▶ _Texto mostrado_:
########

Para Leonam dos Santos Guimarães, assistente da presidência da Eletronuclear, é contraditório fechar usinas nucleares e manter armas atômicas da Otan no próprio território.

Usinas atômicas serão fechadas até 2020 na Alemanha
Usinas atômicas serão fechadas até 2020 na AlemanhaFoto: SIGI TISCHLER / APA / picturedesk.com
Sobre a energia atômica, o engenheiro Leonam dos Santos Guimarães diz ter uma convicção: é totalmente contrário ao uso dessa fonte para produção de armas.
Em meio ao debate mundial aquecido pela decisão alemã de abrir mão de suas usinas nucleares, o assistente da presidência da Eletronuclear, que opera as centrais nucleares no Brasil, e assessor da Agência Internacional de Energia Atômica (AIEA) diz ver contradições na estratégia levada a cabo pela chanceler federal Angela Merkel.

########

▶ _Para fazer_:
A) Resuma em duas frases o texto sobre energia nuclear.
B) Estenda o texto sobre o fechamento das usinas nucleares alemãs, começando logo depois da última frase.
O material não tem nenhuma relação com o texto.

▶ _Material fornecido_:
########

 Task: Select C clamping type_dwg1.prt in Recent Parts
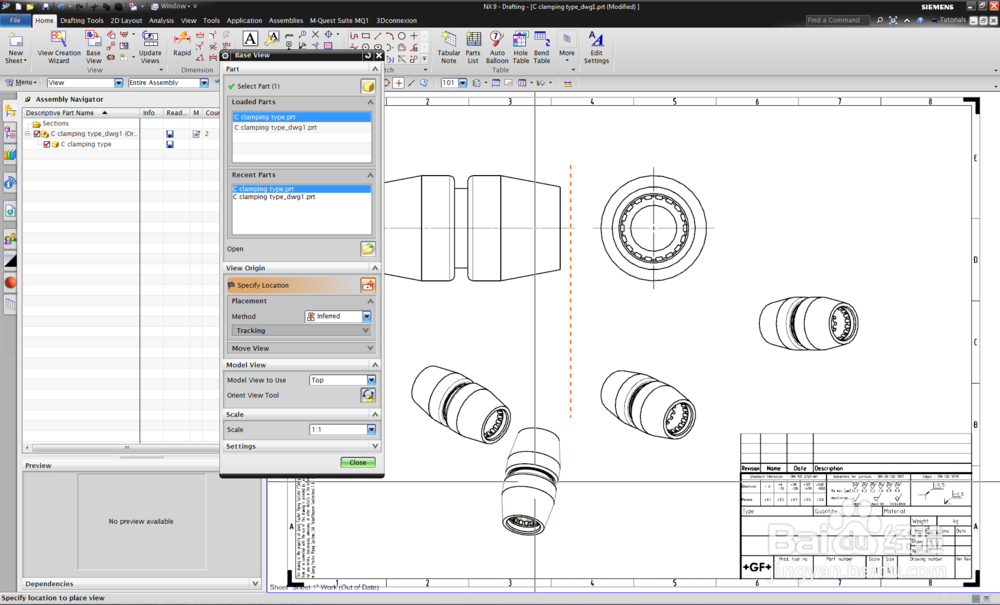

########

▶ _Respostas escritas_:
A) Leonam dos Santos Guimarães, assistente da presidência da Eletronuclear e assessor da Agência Internacional de Energia Atômica, é totalmente contrário ao uso da energia atômica para a produção de armas. Em meio ao debate mundial aquecido pela decisão alemã de fechar suas usinas nucleares até 2020, ele vê contradições na estratégia de Angela Merkel, pois considera contraditório fechar as usinas e manter armas atômicas da Otan no próprio território.

B)
"Essa decisão tem uma forte motivação política interna alemã. A motivação política também está muito ligada ao emocional despertado por Fukushima", diz Guimarães. Em artigo intitulado Perguntas à Alemanha, o especialista puxa a discussão para o lado militar.
Deutsche Welle: O senhor escreveu um artigo no qual questiona o abandono da energia nuclear na Alemanha, e pergunta ao país por que ele permite a presença de centenas de armas nucleares norte-americanas no seu território...
Guimarães é assessor da AIEAFoto: Eletronuclear
Leonam dos Santos Guimarães
: Sim, esse é outro problema. Essas duas coisas convivem e esse tema, "usinas nucleares na Alemanha", pelo ponto de vista do Partido Verde é muito forte. E na minha opinião, ocorreu um certo mimetismo nuclear. O movimento ambientalista mundial, do qual o Partido Verde alemão é uma ponta de lança muito forte, nasce na década de 1970 como uma consequência do movimento pacifista, que surgiu contra as armas nucleares.
Em especial quando um conjunto de cientistas, liderados por Carl Sagan, demonstrou que uma guerra nuclear não traria só os efeitos de destruição decorrentes diretamente do uso das armas nucleares, mas teria efeitos globais, por meio do "inverno nuclear", como foi chamado.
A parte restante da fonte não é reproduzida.